#### [EXERCISE]
Skip the pictures and write out, word for word, the lines below from the one with "Heart Engraveable Charm (756, 1476)" through the one with "Virtual Singers (58, 1998)", inclusive.

[Screenshot grounding data]
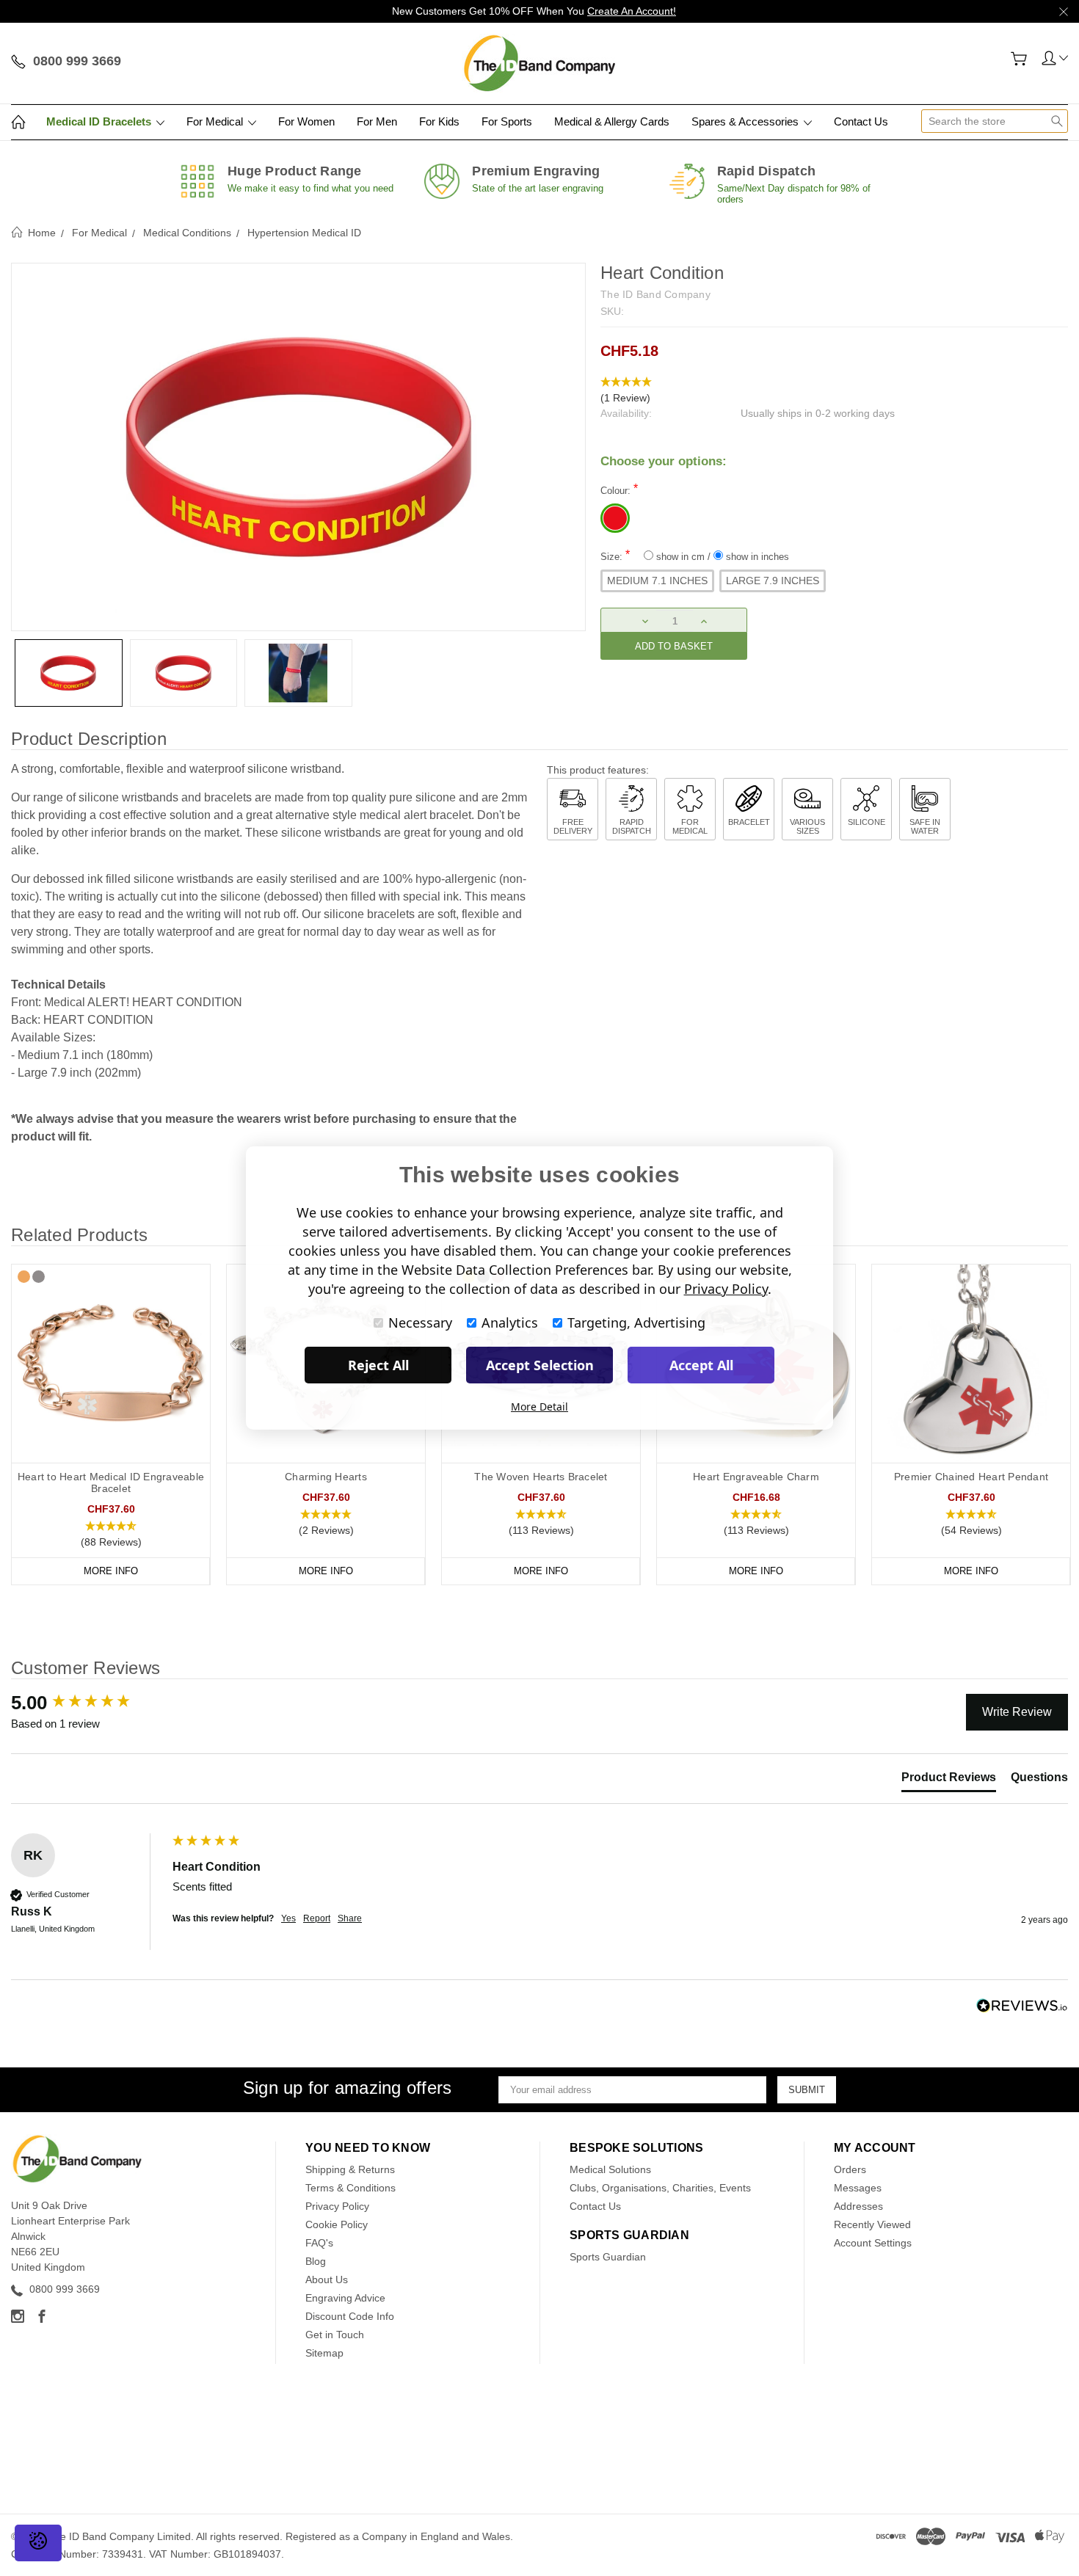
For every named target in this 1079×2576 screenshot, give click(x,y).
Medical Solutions (610, 2169)
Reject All (378, 1365)
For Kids (439, 121)
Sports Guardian (608, 2257)
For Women (306, 121)
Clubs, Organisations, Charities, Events (660, 2188)
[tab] (948, 1780)
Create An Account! (631, 11)
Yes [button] (288, 1918)
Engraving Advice (345, 2298)
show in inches (756, 556)
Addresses (858, 2206)
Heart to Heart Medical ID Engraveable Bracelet (111, 1482)
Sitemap (324, 2353)
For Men (377, 121)
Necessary (420, 1322)
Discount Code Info (349, 2316)
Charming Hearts (326, 1476)
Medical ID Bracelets (100, 121)
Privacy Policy (337, 2206)
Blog (315, 2261)
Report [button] (316, 1918)
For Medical (216, 121)
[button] (834, 390)
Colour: (619, 489)
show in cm (680, 556)
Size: (694, 555)
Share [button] (350, 1918)
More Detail (539, 1406)
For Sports (507, 121)
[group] (88, 1702)
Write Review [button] (1017, 1712)
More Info (111, 1570)
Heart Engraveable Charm (756, 1476)
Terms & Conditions (350, 2188)
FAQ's (319, 2243)
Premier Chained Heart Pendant (971, 1476)
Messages (858, 2188)
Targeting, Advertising (636, 1322)
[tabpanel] (111, 1424)
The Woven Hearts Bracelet (540, 1476)
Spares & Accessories (746, 121)
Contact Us (861, 121)
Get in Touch (334, 2334)
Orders (850, 2169)
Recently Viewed (872, 2224)
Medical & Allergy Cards (611, 121)
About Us (326, 2279)
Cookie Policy (336, 2224)
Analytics (510, 1322)
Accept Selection (540, 1365)
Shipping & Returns (350, 2169)
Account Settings (873, 2243)
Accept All (701, 1365)
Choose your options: (663, 461)
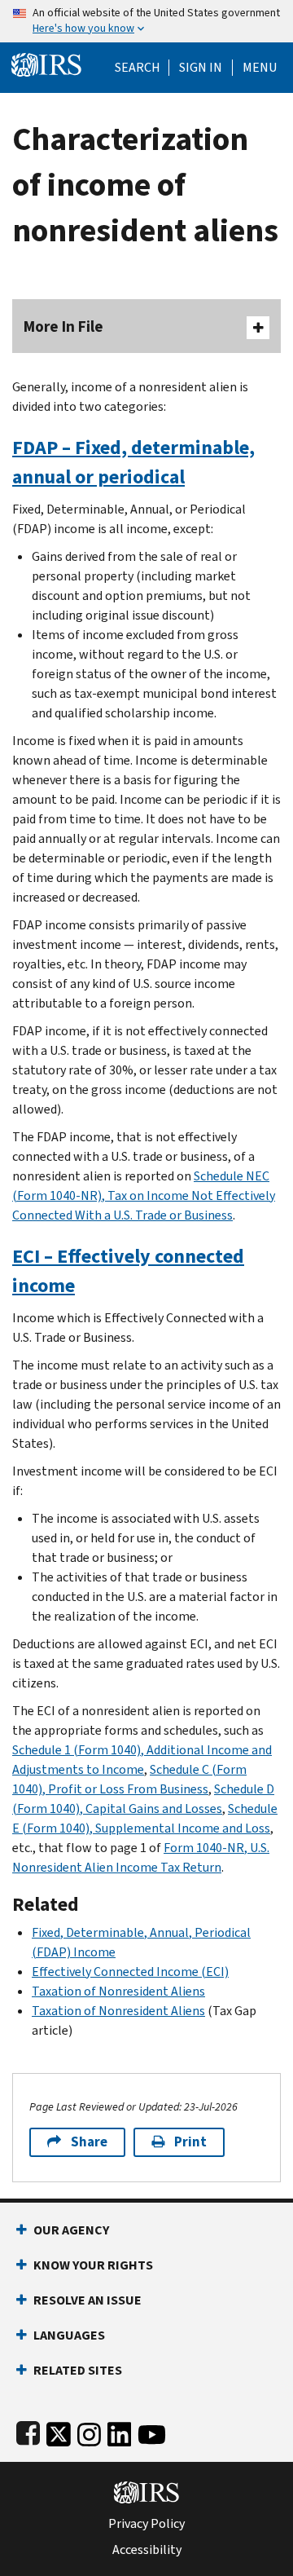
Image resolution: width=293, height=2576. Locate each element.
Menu (260, 68)
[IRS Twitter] (58, 2431)
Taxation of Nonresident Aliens (118, 1991)
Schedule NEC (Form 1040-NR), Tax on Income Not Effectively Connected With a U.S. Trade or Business (143, 1195)
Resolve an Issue (87, 2300)
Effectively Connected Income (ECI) (130, 1971)
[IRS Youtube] (152, 2431)
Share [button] (89, 2142)
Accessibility (146, 2550)
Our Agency (71, 2230)
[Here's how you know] (146, 21)
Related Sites (77, 2370)
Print (190, 2142)
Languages (69, 2335)
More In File (63, 326)
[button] (200, 68)
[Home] (46, 63)
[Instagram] (89, 2431)
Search (137, 68)
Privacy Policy (146, 2524)
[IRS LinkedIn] (119, 2431)
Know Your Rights (93, 2265)
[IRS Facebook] (28, 2431)
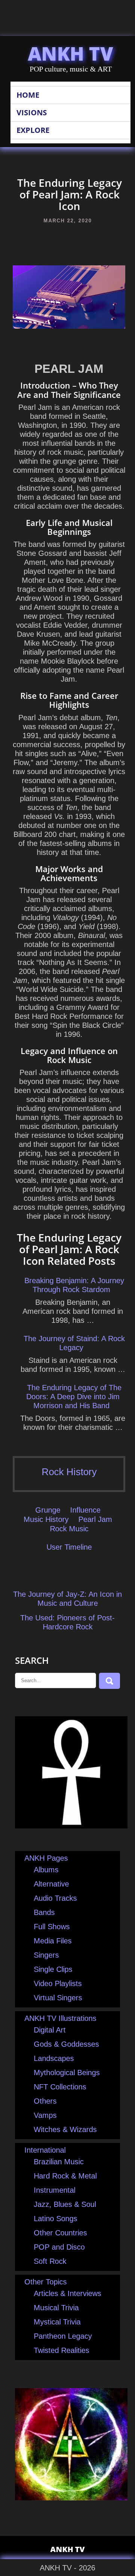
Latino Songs (55, 2218)
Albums (46, 1870)
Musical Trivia (56, 2308)
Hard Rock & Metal (65, 2176)
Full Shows (52, 1926)
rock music (69, 1529)
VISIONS (31, 112)
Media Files (53, 1941)
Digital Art (50, 2030)
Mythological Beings (67, 2072)
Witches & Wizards (65, 2129)
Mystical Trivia (57, 2322)
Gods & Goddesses (66, 2044)
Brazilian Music (59, 2162)
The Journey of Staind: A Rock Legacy (74, 1343)
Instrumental (54, 2190)
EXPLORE (33, 130)
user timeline (69, 1547)
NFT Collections (60, 2087)
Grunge (47, 1510)
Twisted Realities (61, 2350)
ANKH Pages (46, 1858)
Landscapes (54, 2058)
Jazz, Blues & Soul (65, 2204)
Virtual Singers (58, 1998)
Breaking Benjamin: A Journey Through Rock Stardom (74, 1285)
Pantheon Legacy (63, 2336)
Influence (85, 1510)
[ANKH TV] (71, 1826)
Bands (44, 1912)
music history (46, 1519)
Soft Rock (50, 2261)
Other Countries (60, 2233)
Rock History (69, 1471)
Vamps (45, 2115)
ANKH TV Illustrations (60, 2018)
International (45, 2150)
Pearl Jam (95, 1519)
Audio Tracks (55, 1898)
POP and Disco (59, 2247)
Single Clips (53, 1969)
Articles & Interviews (67, 2293)
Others (45, 2101)
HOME (27, 95)
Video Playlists (58, 1983)
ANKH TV (70, 53)
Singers (46, 1955)
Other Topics (45, 2282)
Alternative (51, 1884)
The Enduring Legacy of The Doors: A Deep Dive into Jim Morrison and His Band (74, 1396)
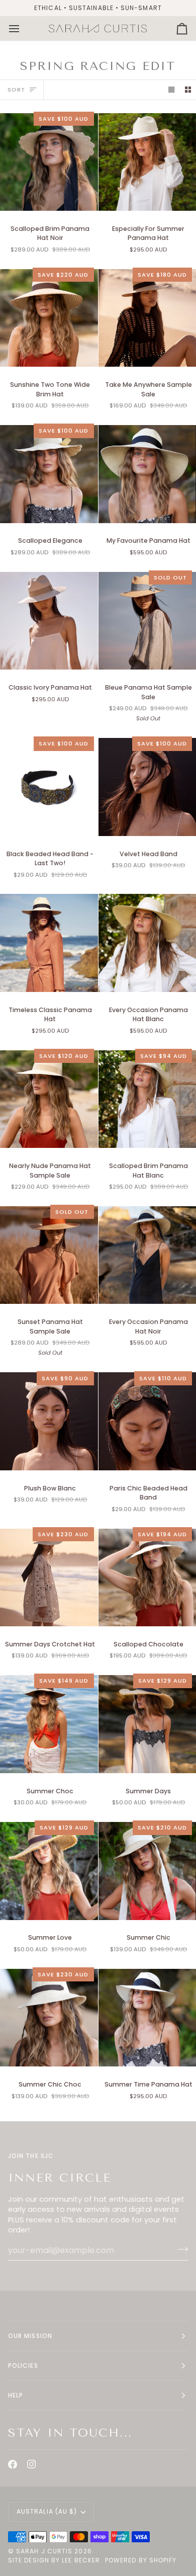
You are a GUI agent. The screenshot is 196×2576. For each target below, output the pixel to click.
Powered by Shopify (140, 2560)
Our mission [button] (30, 2336)
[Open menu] (23, 28)
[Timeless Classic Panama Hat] (49, 943)
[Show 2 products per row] (188, 90)
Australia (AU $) (47, 2511)
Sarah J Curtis (44, 2551)
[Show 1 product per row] (171, 90)
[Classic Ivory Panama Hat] (49, 620)
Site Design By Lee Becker (54, 2560)
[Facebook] (12, 2464)
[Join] (179, 2249)
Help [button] (15, 2395)
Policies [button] (23, 2365)
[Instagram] (31, 2464)
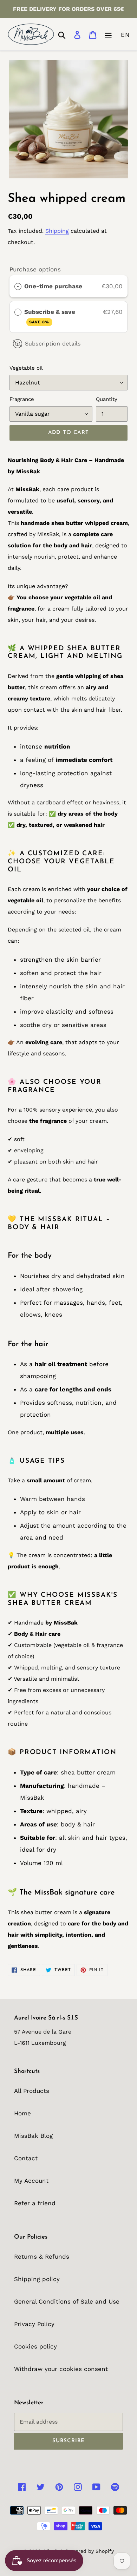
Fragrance (21, 399)
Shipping (57, 231)
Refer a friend (35, 2203)
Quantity (106, 399)
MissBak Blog (33, 2135)
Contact (26, 2158)
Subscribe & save (50, 316)
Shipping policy (37, 2278)
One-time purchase (53, 286)
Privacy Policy (34, 2323)
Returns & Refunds (41, 2256)
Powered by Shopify (89, 2551)
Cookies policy (35, 2346)
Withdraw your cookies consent (61, 2368)
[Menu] (108, 34)
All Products (31, 2090)
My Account (31, 2180)
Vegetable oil (26, 368)
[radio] (17, 286)
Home (22, 2113)
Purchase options (35, 269)
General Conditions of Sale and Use (66, 2301)
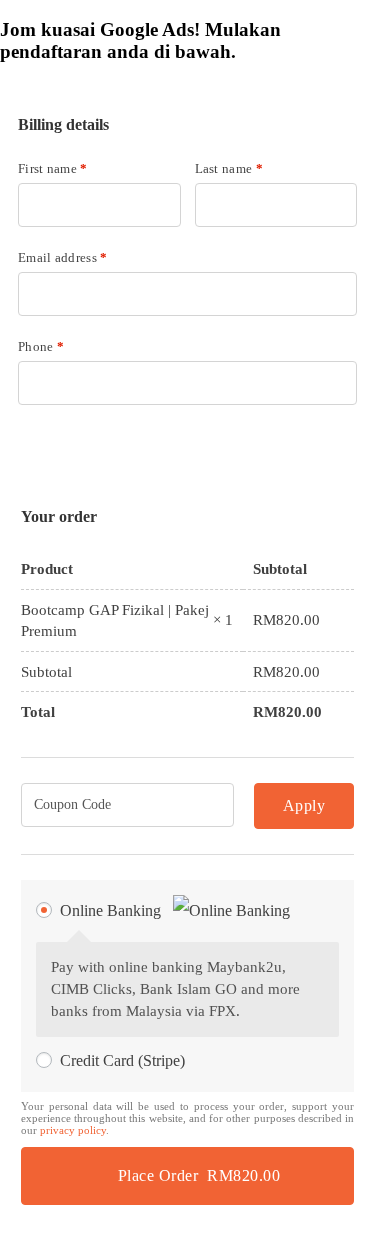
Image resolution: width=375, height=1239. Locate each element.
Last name (229, 168)
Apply (304, 805)
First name (53, 168)
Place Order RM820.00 (199, 1175)
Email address (63, 257)
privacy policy (73, 1130)
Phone (41, 346)
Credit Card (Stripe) (122, 1060)
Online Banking (112, 910)
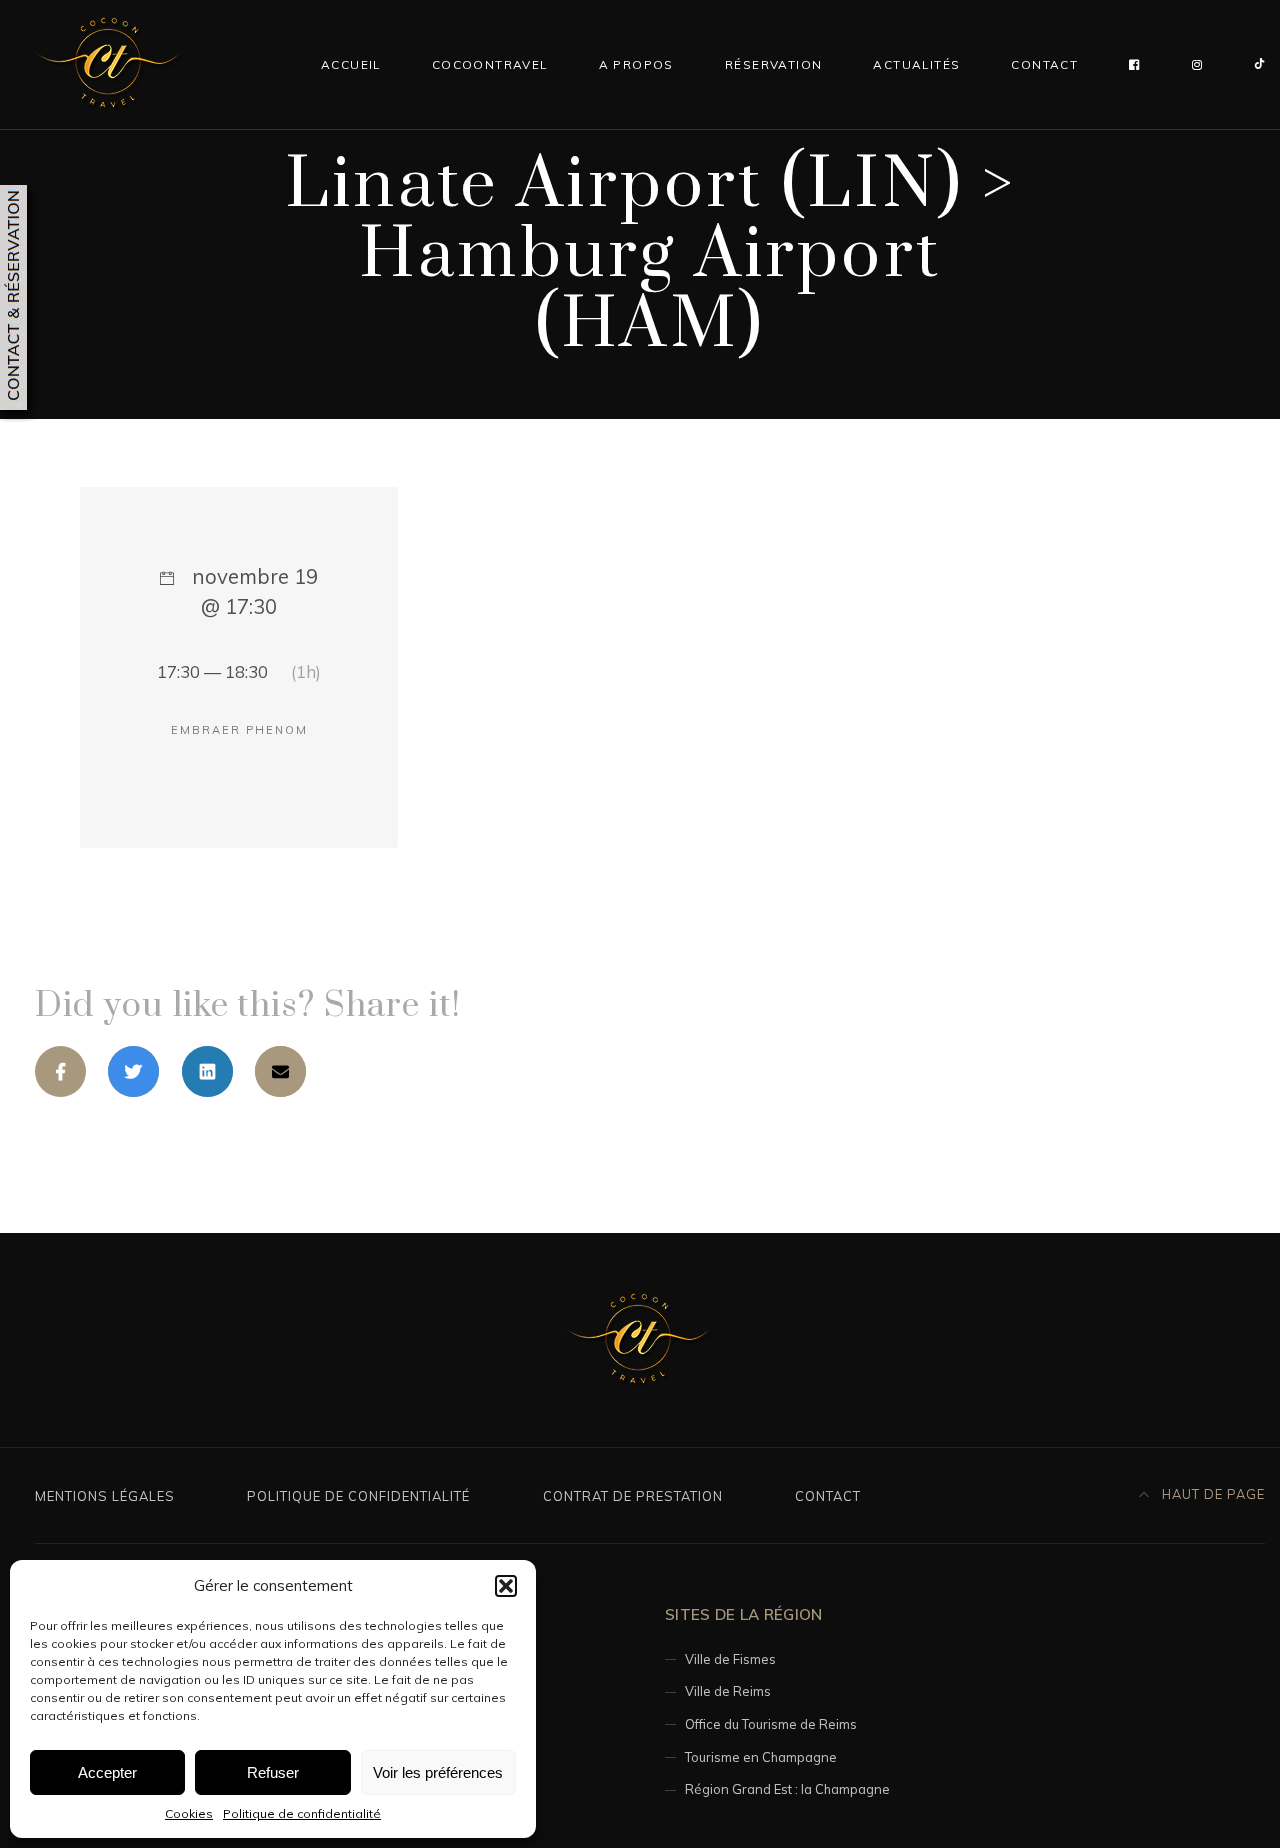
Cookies (189, 1813)
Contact (1044, 64)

#### [RESULT OF THIS TASK]
Heart Engraveable Charm (756, 1476)
Terms & Conditions (350, 2188)
FAQ's (319, 2243)
Premier Chained Heart Pendant (971, 1476)
Messages (858, 2188)
Targeting, Advertising (636, 1322)
[tabpanel] (111, 1424)
The Woven Hearts Bracelet (540, 1476)
Spares & Accessories (746, 121)
Contact Us (861, 121)
Get in Touch (334, 2334)
Orders (850, 2169)
Recently Viewed (872, 2224)
Medical & Allergy Cards (611, 121)
About Us (326, 2279)
Cookie Policy (336, 2224)
Analytics (510, 1322)
Accept Selection (540, 1365)
Shipping & Returns (350, 2169)
Account Settings (873, 2243)
Accept All (701, 1365)
Choose your options: (663, 461)
Image resolution: width=293, height=2576. Locate each element.
Menu (260, 68)
[IRS Twitter] (58, 2431)
Taxation of Nonresident Aliens (118, 1991)
Schedule NEC (Form 1040-NR), Tax on Income Not Effectively Connected With a U.S. Trade or Business (143, 1195)
Resolve an Issue (87, 2300)
Effectively Connected Income (ECI) (130, 1971)
[IRS Youtube] (152, 2431)
Share [button] (89, 2142)
Accessibility (146, 2550)
Our Agency (71, 2230)
[Here's how you know] (146, 21)
Related Sites (77, 2370)
Print (190, 2142)
Languages (69, 2335)
More In File (63, 326)
[button] (200, 68)
[Home] (46, 63)
[Instagram] (89, 2431)
Search (137, 68)
Privacy Policy (146, 2524)
[IRS LinkedIn] (119, 2431)
Know Your Rights (93, 2265)
[IRS Facebook] (28, 2431)
Latino Songs (55, 2218)
Albums (46, 1870)
Musical Trivia (56, 2308)
Hard Rock & Metal (65, 2176)
Full Shows (52, 1926)
rock music (69, 1529)
VISIONS (31, 112)
Media Files (53, 1941)
Digital Art (50, 2030)
Mythological Beings (67, 2072)
Witches & Wizards (65, 2129)
Mystical Trivia (57, 2322)
Gods & Goddesses (66, 2044)
Brazilian Music (59, 2162)
The Journey of Staind: A Rock Legacy (74, 1343)
Instrumental (54, 2190)
EXPLORE (33, 130)
user timeline (69, 1547)
NFT Collections (60, 2087)
Grunge (47, 1510)
Twisted Realities (61, 2350)
ANKH Pages (46, 1858)
Landscapes (54, 2058)
Jazz, Blues & Soul (65, 2204)
Virtual Singers (58, 1998)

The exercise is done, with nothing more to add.